While in theory it would be a good time to invest in Newfield, there are much more favorable options out there in the E&P market (i.e., companies who have already switched their focus of exploration and development). Newfield’s competitors that are doing much better in the market right now are EOG Resources (EOG), Anadarko Petroleum (APC), Plains Exploration (PXP), and Whiting Petroleum (WLL).
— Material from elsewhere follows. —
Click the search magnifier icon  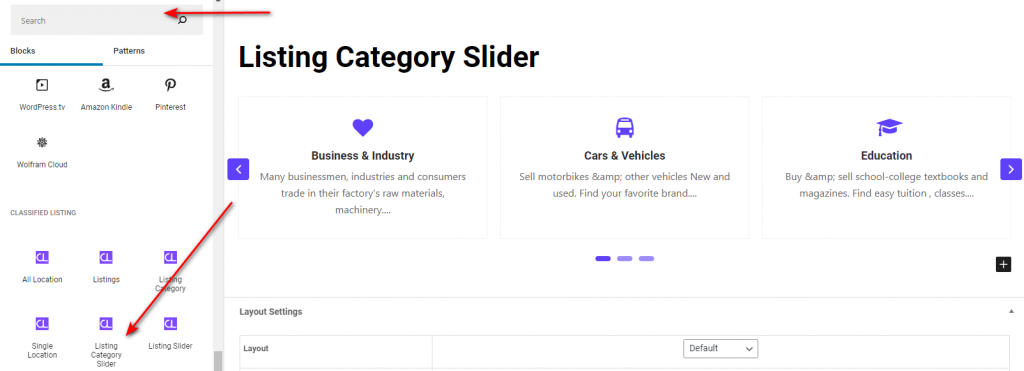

Plains Exploration and Whiting Petroleum have higher market caps and significantly lower production. Plains Exploration had a strong first quarter and is seeing a rise in prices. One exceptionally outstanding part of Plains’ results this year so far is the amount of oil it has been able to produce given the market. The numbers increased from 9,123 BOE/day in Q4 2011 to 13,908 BOE/day in Q1 2012. Whiting is off to a similar start, with a 14% increase in production from Q4 2011 to Q1 2012. This is a prime example of the dangers Newfield now faces from lagging behind its competitors.To continue reading, click here.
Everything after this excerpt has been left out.